Selon le rapport, le président de la République a montré clairement sa velléité dictatoriale. « Sans rentrer dans les domaines visés par le présent arrêté, le Président Jovenel Moïse s’empare du pouvoir de légiférer du Parlement. Il n’existe, en conséquence, aucun mécanisme de contrôle de ses actions, normalement régi par le Parlement », peut-on lire dans ce rapport.

Sur le plan institutionnel affirme le rapport, « la Cour supérieure des comptes et du contentieux administratif (CSCCA) a été exclue de la gouvernance publique, notamment par l’impiété de sa mission consultative obligatoire, ainsi que de sa compétence financière et administrative : « La CSCCA est consultée sur toutes les questions relatives à la législation sur les finances publiques ainsi que sur tous les projets de contrats, accords et conventions à caractère financier ou commercial (…) » (art.200-4 de la Constitution).

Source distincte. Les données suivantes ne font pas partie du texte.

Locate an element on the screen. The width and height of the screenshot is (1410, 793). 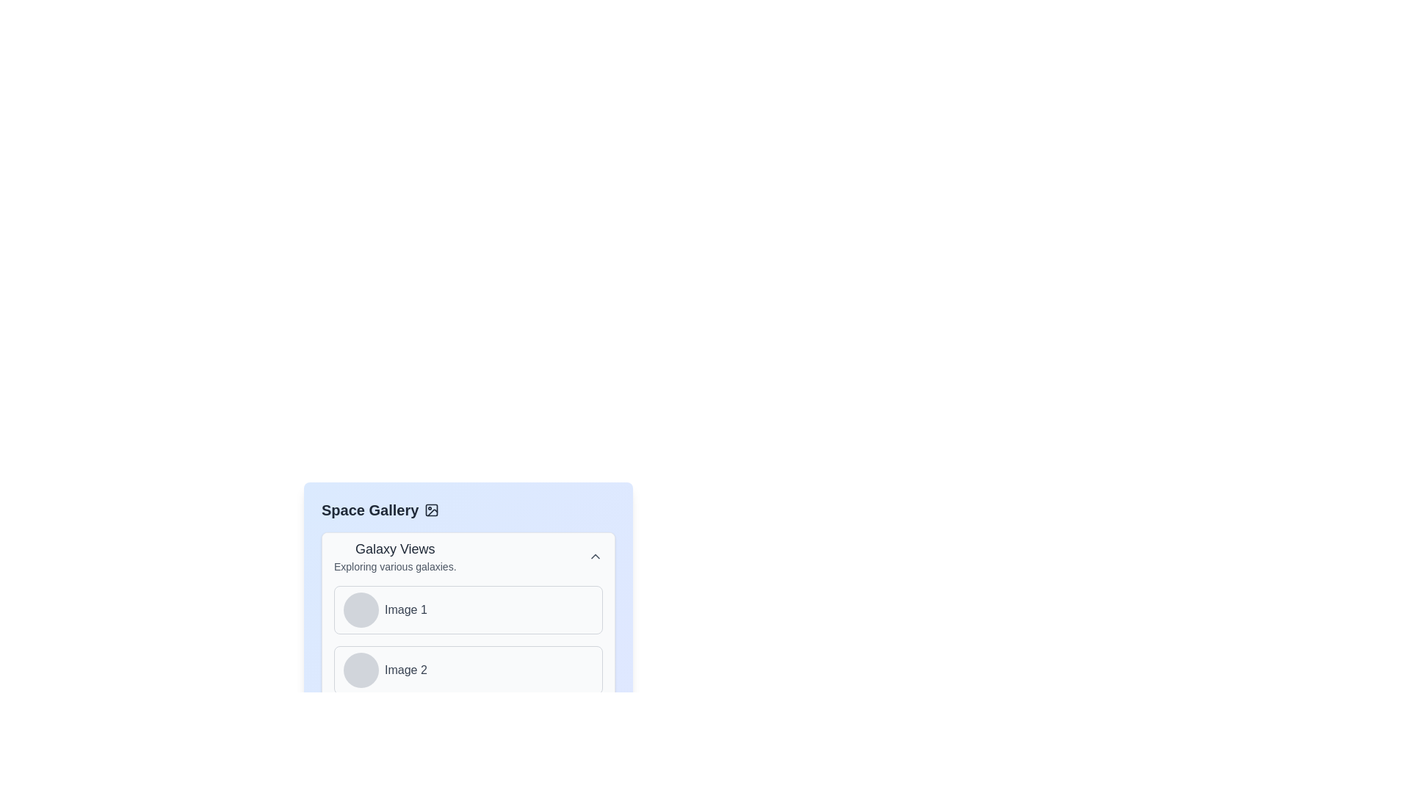
text label element displaying 'Image 2', which is styled in medium gray color and located in the second row adjacent to a circular icon is located at coordinates (405, 670).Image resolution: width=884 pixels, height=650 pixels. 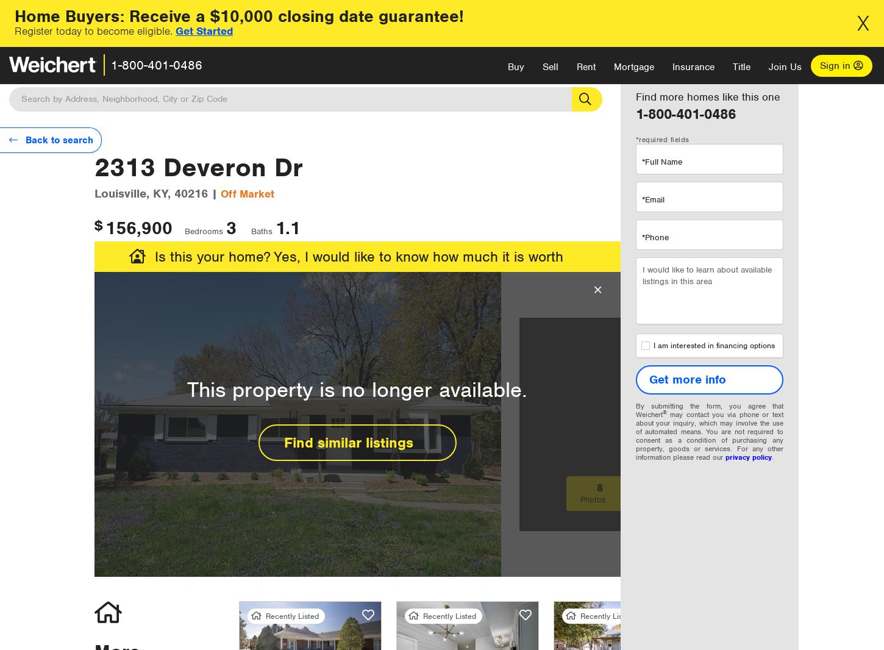 I want to click on '8', so click(x=599, y=488).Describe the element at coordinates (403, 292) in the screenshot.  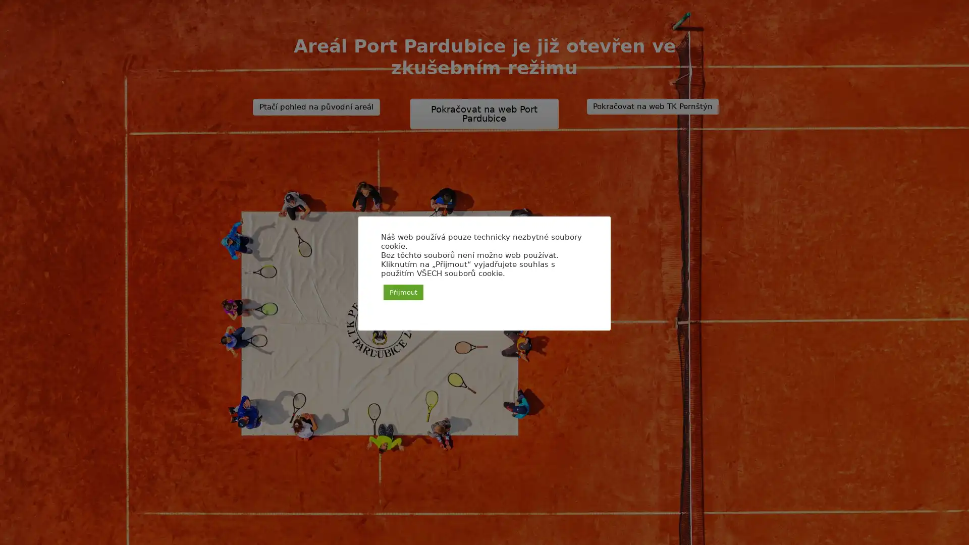
I see `Prijmout` at that location.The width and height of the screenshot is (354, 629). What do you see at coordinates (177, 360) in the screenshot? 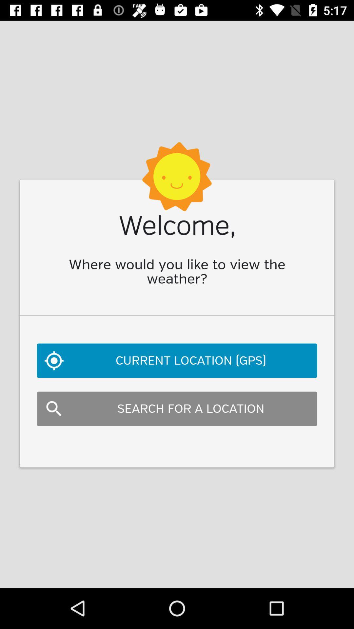
I see `the item above search for a` at bounding box center [177, 360].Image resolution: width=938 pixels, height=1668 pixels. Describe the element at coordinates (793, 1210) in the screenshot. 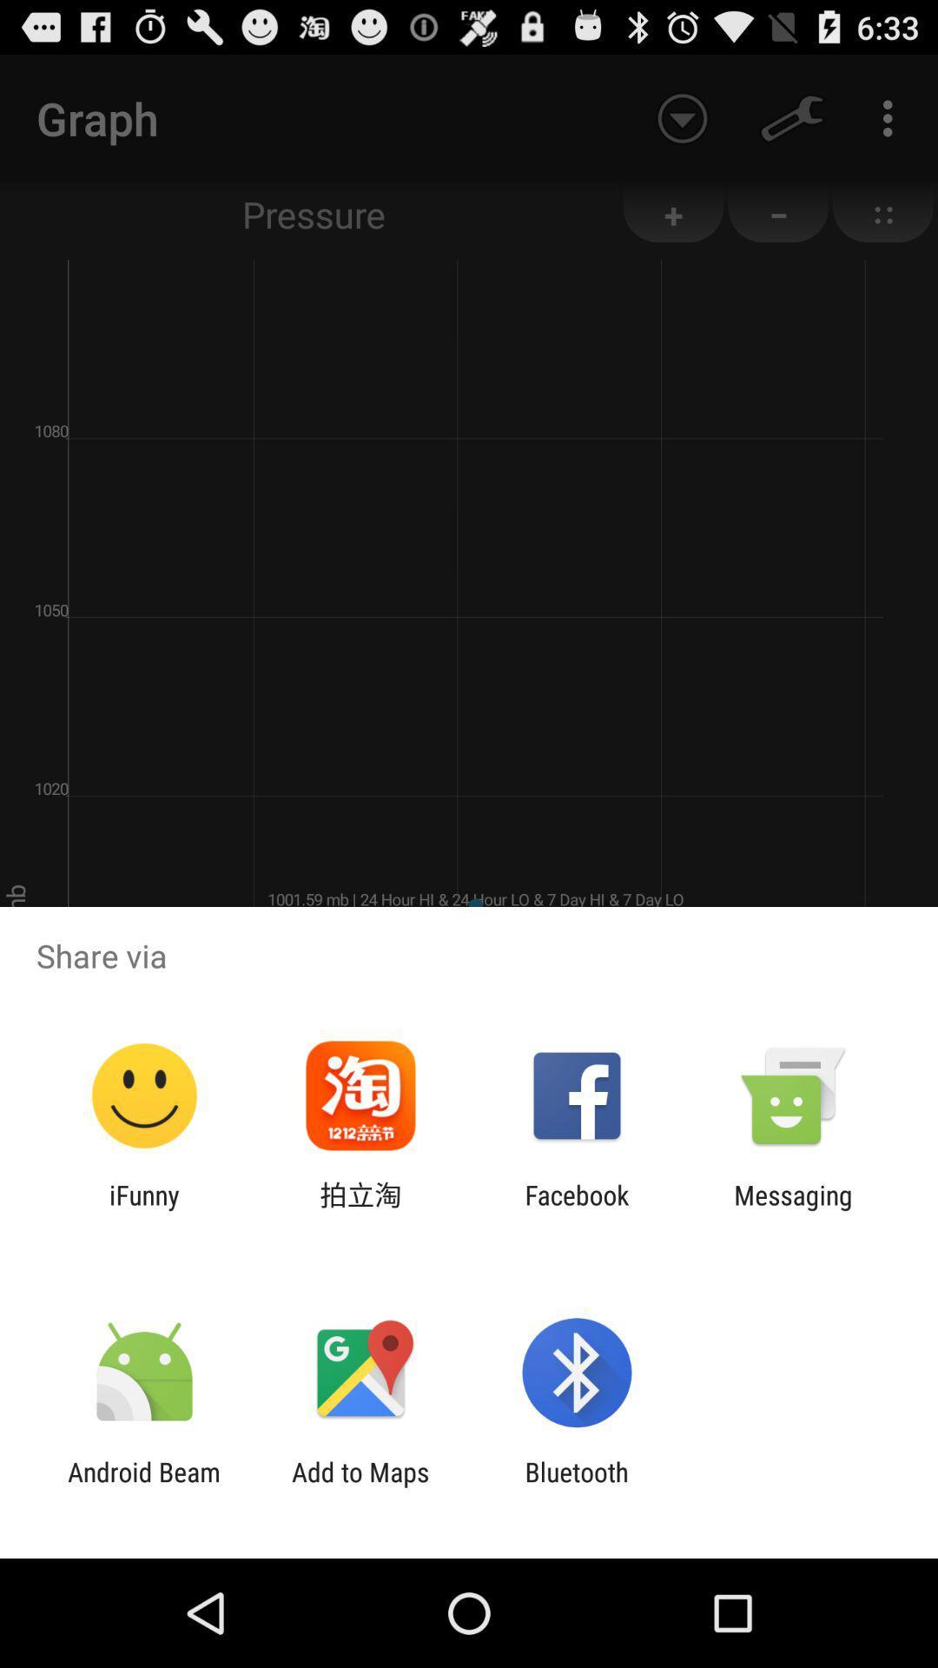

I see `messaging icon` at that location.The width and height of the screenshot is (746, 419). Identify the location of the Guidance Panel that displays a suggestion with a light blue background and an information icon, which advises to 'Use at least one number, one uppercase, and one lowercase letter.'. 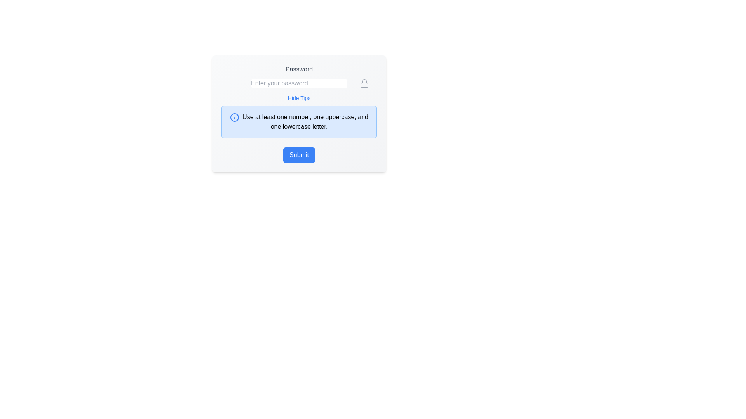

Le CARDH a indiqué également que l’Exécutif empiète sur la Commission nationale des Marchés publics (CNMP).

Face à la montée de l’insécurité dans le pays, le CARDH a fait savoir que « l’année 2020 commence sur une note très alarmante en termes de non-respect des droits à la vie, à la sureté, à la sécurité, à la libre circulation… Les actes de kidnapping contre rançon ont pris une proportion jamais égalée, et ce, uniquement pour le mois de janvier et le début du mois de février ». Quant aux personnes tuées, on peut lire dans le rapport : « seulement pour janvier et mi-février, au moins 20 cas de décès violents, dont 15 par balles, ont été recensés, incluant 4 policiers ».

D’un autre côté dans le rapport, le CARDH a abordé la velléité d’un groupe de policiers de la Police nationale d’Haïti (PNH) de former un syndicat avec des références provenant de la Constitution et des instruments internationaux traitant la question. « Si le CARDH n’affirme pas que les policiers aient automatiquement droit à un syndicat, il estime cependant qu’ils ont droit à un mécanisme de revendication et de protection de leur droit », dit le CARDH sur sa position dans ce dossier.

Quant à la situation du pays en droits humains, 2019 a été une année noire pour le pays selon le CARDH. Pour ce dernier, les épisodes de « pays lock », l’absence de gouvernement après le renvoi de Jean Henri Céant, la non-tenue des élections d’octobre 2019, l’extension explosive des groupes armés, l’ insécurité alimentaire, les manifestations sur presque tout le territoire national , pour ne citer que ceux-là, sont autant de faits pour expliquer la faillite politique, économique et sociale du pays.

Faut-il signaler, sur le plan institutionnel et légal, le CARDH recommande, entre autres : « d’adopter des mesures pour mener à terme les élections générales inclusives, transparentes et participatives ; de publier le rapport de la CSCCA sur les 25% restants du fonds PetroCaribe ; de créer une task force dans les différentes entités de la justice afin de réaliser les procès relatifs aux différents massacres perpétrés dans le pays (2018-2019) et de dédommager les victimes ; d’auditer l’administration publique ».